Local dynamical lattice instabilities: Prerequisites for resonant pairing superconductivity

TL;DR

This paper explores how local lattice instabilities and charge fluctuations can facilitate non-phonon-mediated superconductivity, emphasizing the role of resonant pair tunneling and phase coherence in achieving high Tc without relying on traditional phonon mechanisms.

Contribution

It introduces a model where local dynamical lattice instabilities enable resonant pairing, providing a new pathway for superconductivity independent of phonon interactions.

Findings

Superconductivity can arise from local charge-lattice excitations coupled to lattice instabilities.

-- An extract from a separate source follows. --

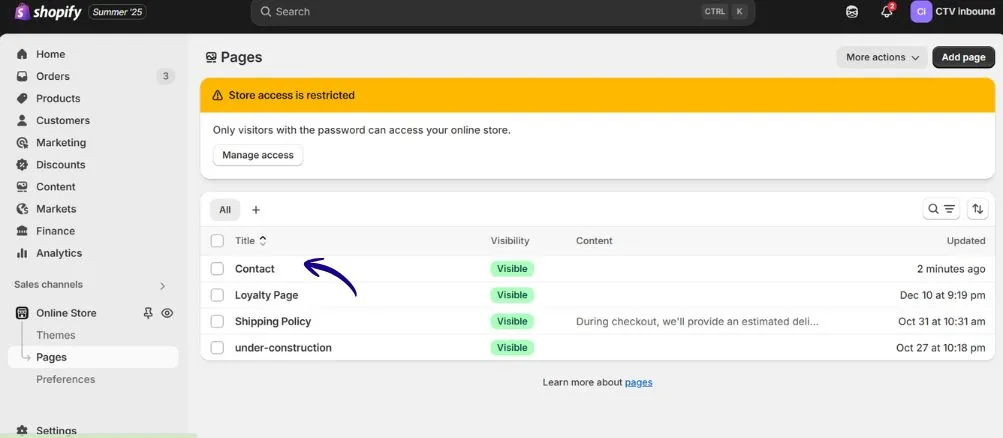Check the Contact page checkbox

pos(217,269)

Resonant pair tunneling is crucial for establishing phase coherence in such systems.

A pseudogap phase persists above Tc, characterized by local pairing without global coherence.

Abstract

Fluctuating local diamagnetic pairs of electrons, embedded in a Fermi sea, are candidates for non-phonon-mediated superconductors without the stringent conditions on Tc which arise in phonon-mediated BCS classical low-Tc superconductors. The local accumulations of charge, from which such diamagnetic fluctuations originate, are irrevocably coupled to local dynamical lattice instabilities and form composite charge-lattice excitations of the system. For a superconducting phase to be realized, such excitations must be itinerant spatially phase-coherent modes. This can be achieved by resonant pair tunneling in and out of polaronic cation-ligand sites. Materials in which superconductivity driven by such local lattice instability can be expected, have a Tc which is controlled by the phase stiffness rather than the amplitude of the diamagnetic pair fluctuations. Above Tc, a pseudogap phase will be maintained up to a T*, where this pairing amplitude disappears. We discuss the characteristic local charge and lattice properties which characterize this pseudogap phase and which form the prerequisites for establishing a phase-coherent macroscopic superconducting state.